Grafton, NY Mike Groll/AP
Postal clerk Pamela Bentley shovels snow in front of the U.S. Post Office
Winter is coming, and it seemed like almost over night, we transitioned from sweater weather to puffer jacket season in 2016.
This image of a post office worker in Grafton, New York was taken on Monday. The snow is up to her knees and piles of white ares stacked high on the picket fence. It reminds me of joyous elementary school snow days.
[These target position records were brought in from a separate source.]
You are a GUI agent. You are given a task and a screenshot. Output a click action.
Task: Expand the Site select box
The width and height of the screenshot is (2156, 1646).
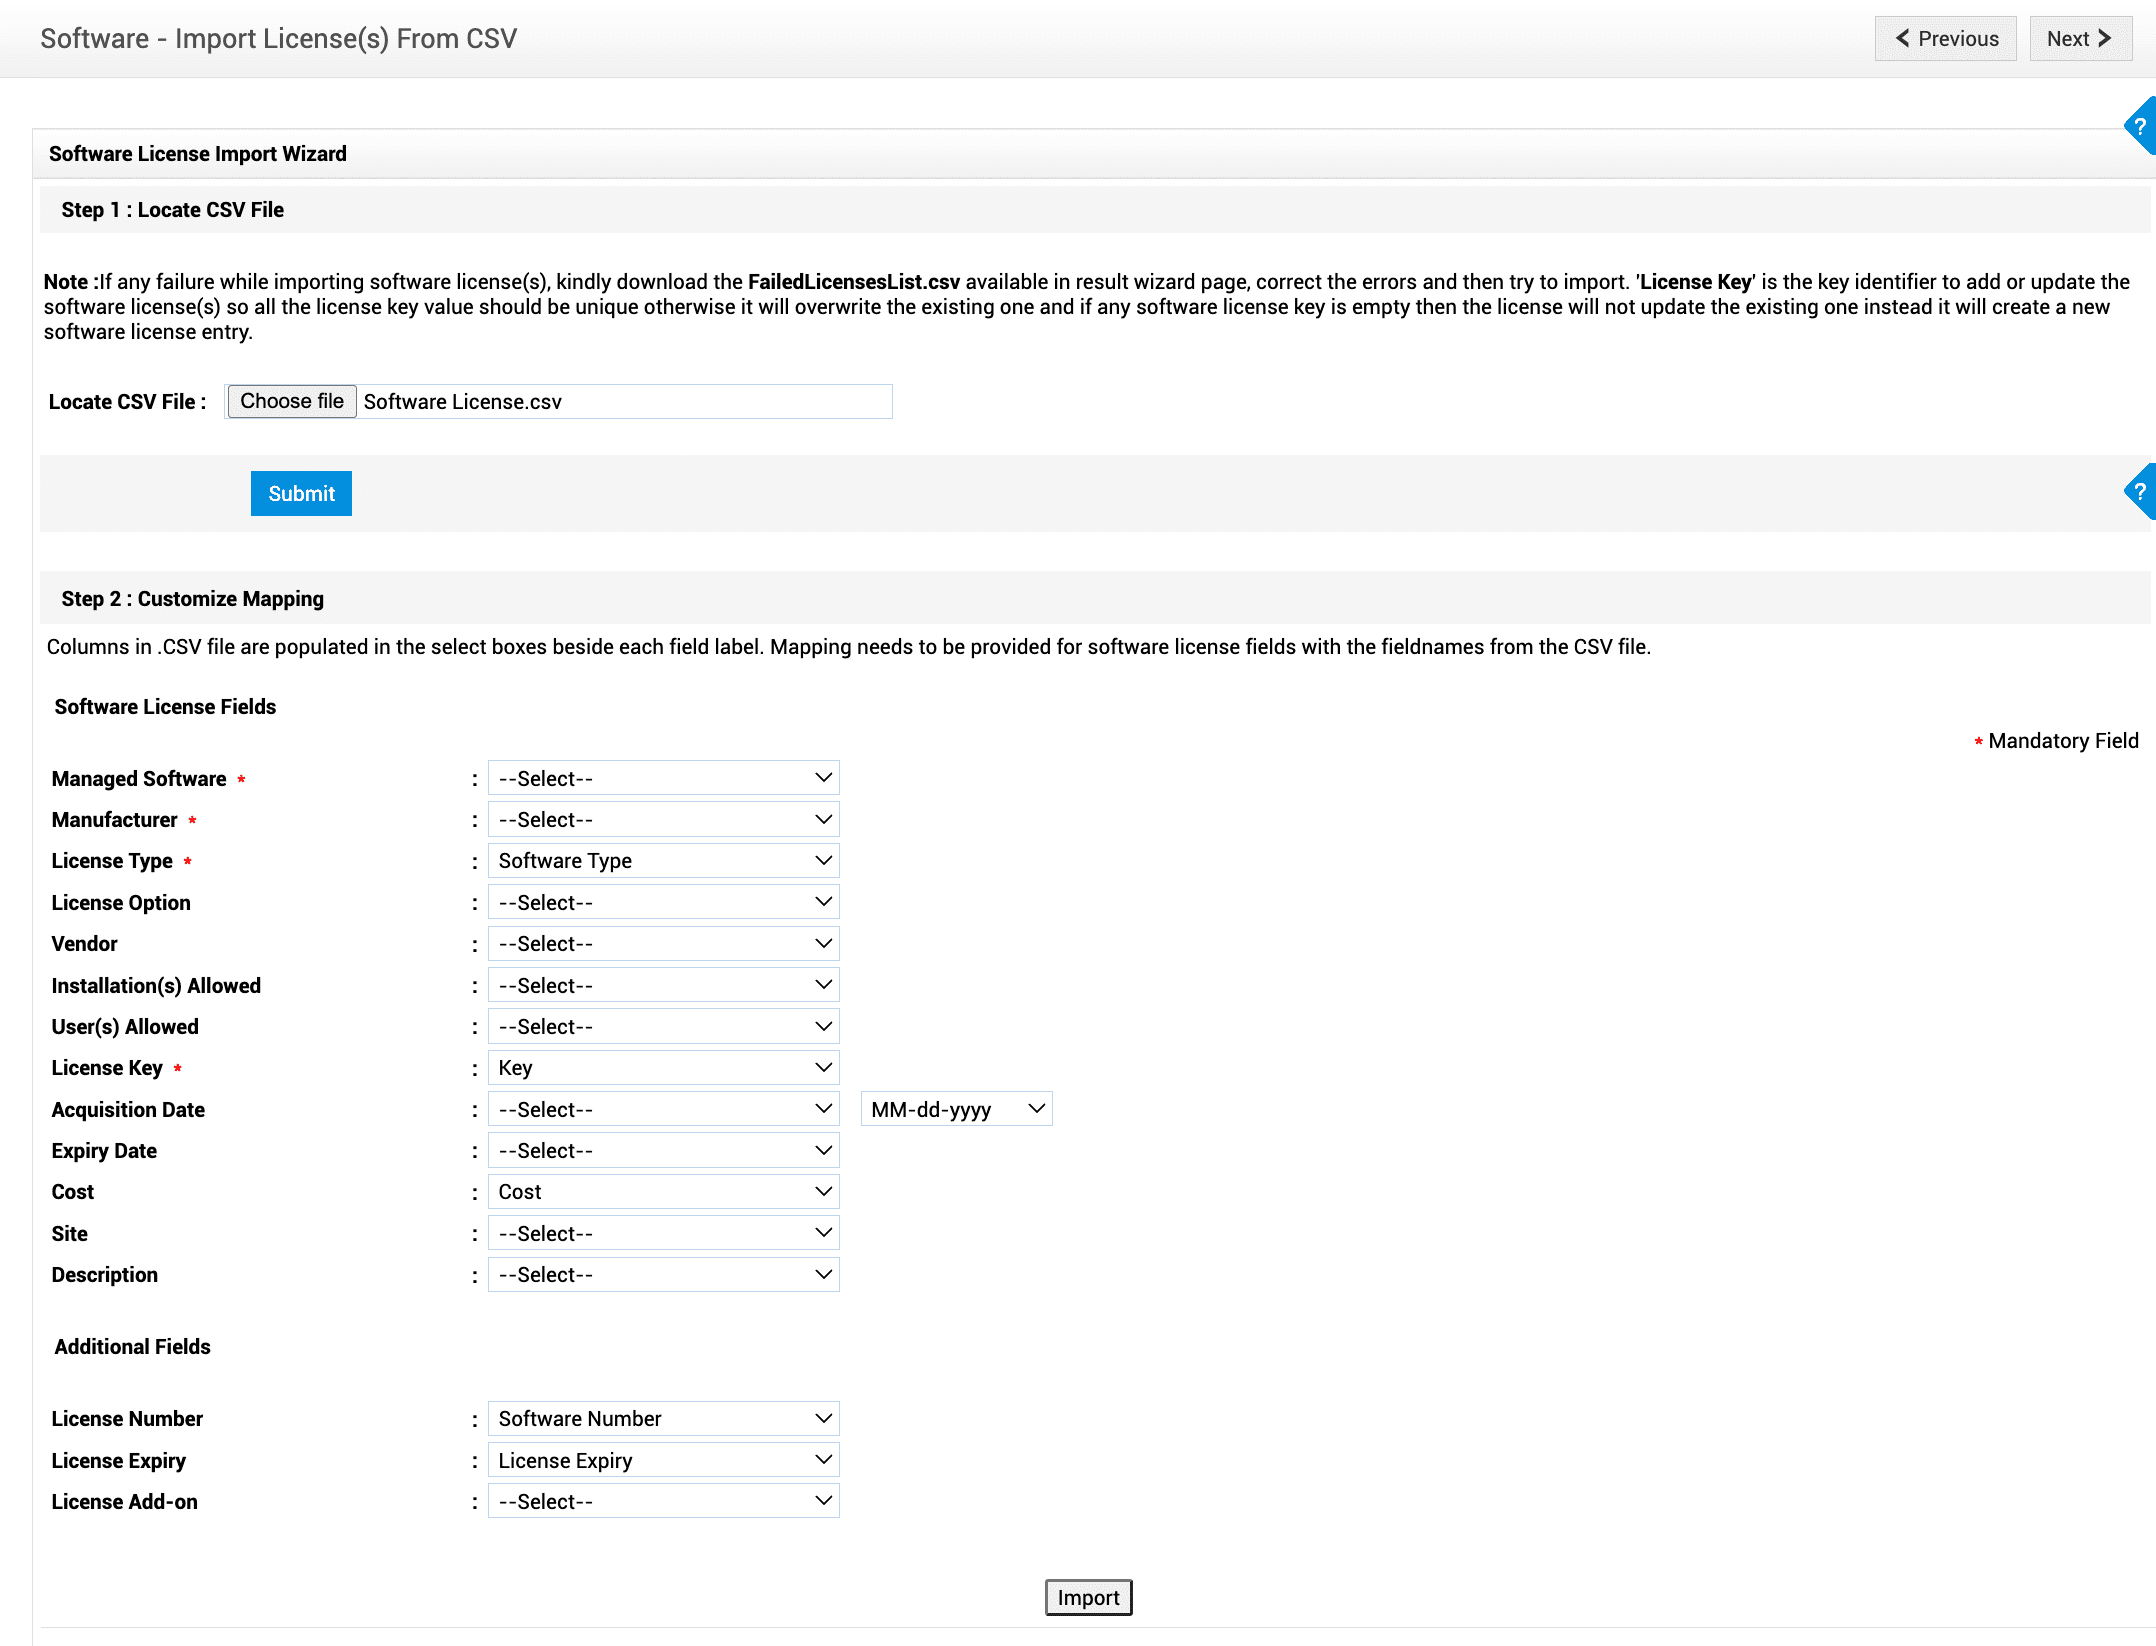point(663,1234)
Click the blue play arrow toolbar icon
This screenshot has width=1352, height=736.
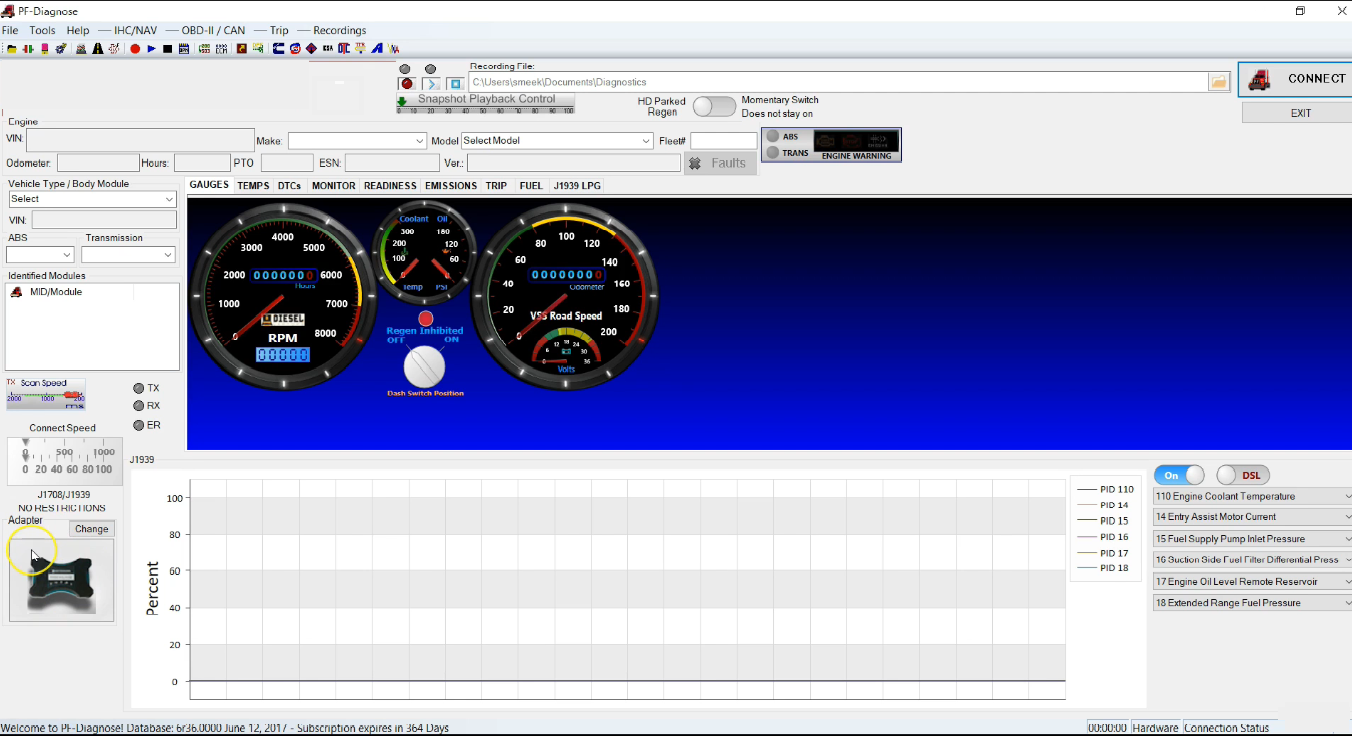pyautogui.click(x=151, y=48)
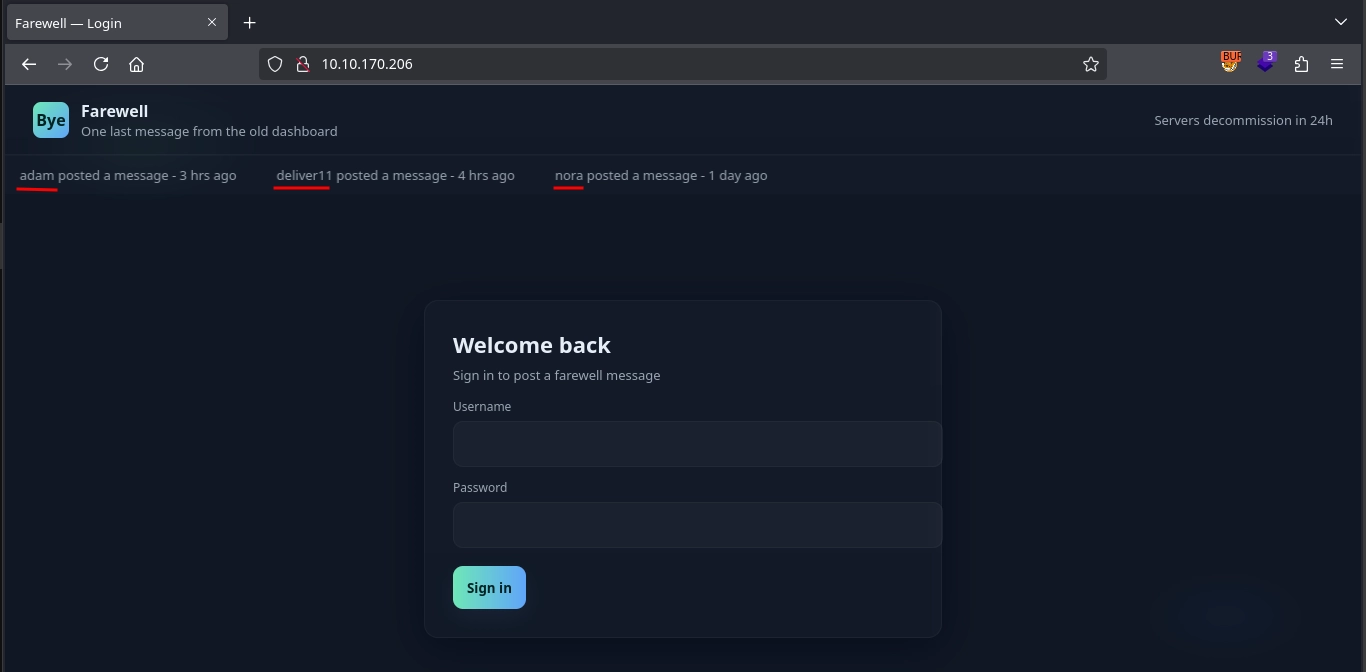The width and height of the screenshot is (1366, 672).
Task: Open the purple extension with badge 3
Action: (x=1266, y=63)
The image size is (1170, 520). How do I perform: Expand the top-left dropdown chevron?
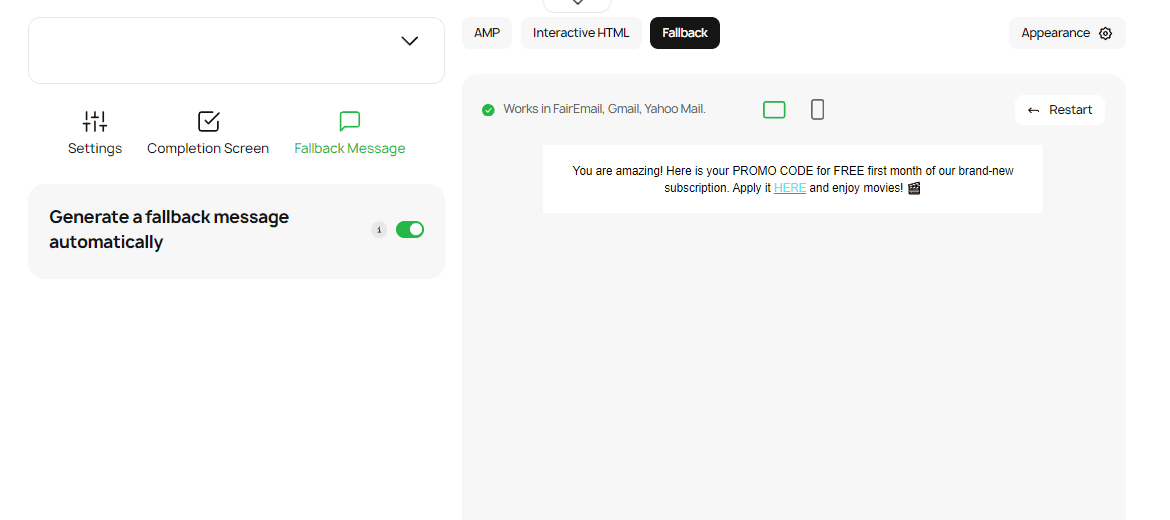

As adults, we wake up to snow and think about the grey, gross, icy conditions as we commute to work, but as children we would have screamed with happiness as visions of snowmen danced in our heads.
–Grace Guarnieri, editorial intern
Bucharest, Romania Daniel Mihailescu/Getty
Romanian local police officers wear fake beards to impersonate an elderly employee
In Bucharest local police protest a minimum retirement age of 65, demanding it be lowered to something much more reasonable. Here 2 of about 100 officers smirk behind fake beards worn to spur reflection about what an older police force might look like responding to an emergency.
–Manny Howard, deputy editor
Colombo, Sri Lanka Ishara S. Kodikara/Getty
Spot-billed pelicans sit on a street lamp
These pelicans are happily perched on a streetlamp in Colombo, completely unaware of how lucky they are. They're lucky because they fly around happily in 2016 and not 12 years earlier in 2004, when a tsunami destroyed the coast. I recently read "Wave," a memoir from Sonali Deraniyagala, who lost both her parents, her husband and her two young children in the tsunami that summer. Imagine being the only person to survive in your family. I couldn't go on living, but she did.
–Tatiana Baez, social media coordinator
Kiev, Ukraine Sergei Supinsky/Getty
Ukrainian National Guard members walk past a woman wearing a colourful costume as they patrol
Security is tight by Kiev's Independence Square on the third anniversary of the protests in Ukraine that led to the rise of a pro-European Union government. Even though Monday night's violence included reported attacks by ultra-rightist forces, one patriot can't be kept from showing her colors.